ということなんでいまや足立区はおろか東京にもいない私ではありますけんども、この年齢になると妙に故郷を懐かしく思うんです。 特に子供を授かってその子供が大きくなりますってぇと「この頃俺はどうしていたか」なんて考えるわけで、となると行動範囲が足立区の北でいえば六月町であり、南は川をこえて北千住なんであります。 西は西新井だけどなぜか東は日光街道をそんなにはこえないっていう不思議さはあったけど。
足立区のサイトに足立区大好きインタビューというページがあって、そこに著者のインタビューがあって興味深い話をしていたんです。
最近はますます「足立愛」が昂(こう)じちゃって、今年『足立区島根町』っていうタイトルの小説を出版する予定なのよ。

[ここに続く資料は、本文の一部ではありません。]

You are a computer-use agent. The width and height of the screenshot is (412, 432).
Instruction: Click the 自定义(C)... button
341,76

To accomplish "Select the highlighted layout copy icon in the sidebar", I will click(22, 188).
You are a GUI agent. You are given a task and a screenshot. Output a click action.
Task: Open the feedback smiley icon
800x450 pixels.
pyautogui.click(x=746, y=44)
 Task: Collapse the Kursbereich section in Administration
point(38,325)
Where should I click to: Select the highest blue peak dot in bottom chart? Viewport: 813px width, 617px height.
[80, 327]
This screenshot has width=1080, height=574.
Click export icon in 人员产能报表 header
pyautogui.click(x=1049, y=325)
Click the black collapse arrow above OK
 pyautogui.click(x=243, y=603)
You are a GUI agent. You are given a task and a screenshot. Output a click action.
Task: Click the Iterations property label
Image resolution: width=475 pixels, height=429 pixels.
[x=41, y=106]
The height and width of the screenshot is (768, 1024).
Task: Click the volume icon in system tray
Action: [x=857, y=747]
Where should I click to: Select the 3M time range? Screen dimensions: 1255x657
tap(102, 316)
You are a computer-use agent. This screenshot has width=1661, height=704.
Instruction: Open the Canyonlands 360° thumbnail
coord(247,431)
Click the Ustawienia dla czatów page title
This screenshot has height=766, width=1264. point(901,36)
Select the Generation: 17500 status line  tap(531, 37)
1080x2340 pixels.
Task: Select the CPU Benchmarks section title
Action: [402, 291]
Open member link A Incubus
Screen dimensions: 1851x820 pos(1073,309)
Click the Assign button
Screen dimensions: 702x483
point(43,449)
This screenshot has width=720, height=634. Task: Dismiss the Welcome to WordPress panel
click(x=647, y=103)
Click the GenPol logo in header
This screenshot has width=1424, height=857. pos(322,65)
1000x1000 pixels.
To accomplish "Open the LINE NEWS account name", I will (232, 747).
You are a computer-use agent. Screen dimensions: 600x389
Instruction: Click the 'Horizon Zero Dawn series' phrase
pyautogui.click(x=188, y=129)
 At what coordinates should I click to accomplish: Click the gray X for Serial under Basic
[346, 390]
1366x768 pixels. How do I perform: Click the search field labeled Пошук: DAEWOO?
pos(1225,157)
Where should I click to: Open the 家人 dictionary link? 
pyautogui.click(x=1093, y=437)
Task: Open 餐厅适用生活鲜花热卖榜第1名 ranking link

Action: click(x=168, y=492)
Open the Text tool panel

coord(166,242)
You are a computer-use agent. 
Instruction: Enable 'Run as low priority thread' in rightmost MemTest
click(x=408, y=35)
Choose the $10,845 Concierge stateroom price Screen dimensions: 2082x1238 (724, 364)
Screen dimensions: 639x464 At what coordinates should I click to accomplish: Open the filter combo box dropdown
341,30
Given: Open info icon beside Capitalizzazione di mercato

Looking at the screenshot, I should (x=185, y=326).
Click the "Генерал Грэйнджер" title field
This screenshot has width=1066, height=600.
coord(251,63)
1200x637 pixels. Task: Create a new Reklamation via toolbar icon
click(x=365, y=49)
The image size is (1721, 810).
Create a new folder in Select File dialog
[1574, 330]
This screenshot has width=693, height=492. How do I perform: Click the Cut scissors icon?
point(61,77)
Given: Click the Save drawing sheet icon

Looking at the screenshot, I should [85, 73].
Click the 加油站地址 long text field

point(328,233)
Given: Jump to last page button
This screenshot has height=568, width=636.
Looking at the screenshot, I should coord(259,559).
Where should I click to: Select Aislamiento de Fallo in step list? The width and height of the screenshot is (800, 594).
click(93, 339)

小説だから名前は出せないけど、(以下略)
https://www.city.adachi.tokyo.jp/miryoku/interview/t-kitano.html
2019/1/1のページ公開なので、おそらくは本作のことなんだと思います。 内容は随分と違ってしまったけど(タイトルも)、足立区を舞台にしているのは同じ。 つっても足立区度は高くはなく、川口あたりに置き換えても全然いけちゃいそうなのが残念。 さきのインタビューで足立区度を随分に期待させちゃうんですからもう、いけずよね。 でもね、
「北千住で飲んでても昔はなあ、タクシーが千住新橋を渡ってくれなかったんだぞ」「なんで?」「新橋渡ると金払ってくれないやつがいるんだ」
https://www.city.adachi.tokyo.jp/miryoku/interview/t-kitano.html
こんな話、地元民にしかわかんないわけで、そっちに舵を切らなくてよかったのかもしれません。
ちなみに私はヤクザ話が大嫌いなんで、もう元も子もありませんけれども、著者と一回りも違う私にしても足立区というネタからすると楽しく読めました。 短編のほうは読んでいません。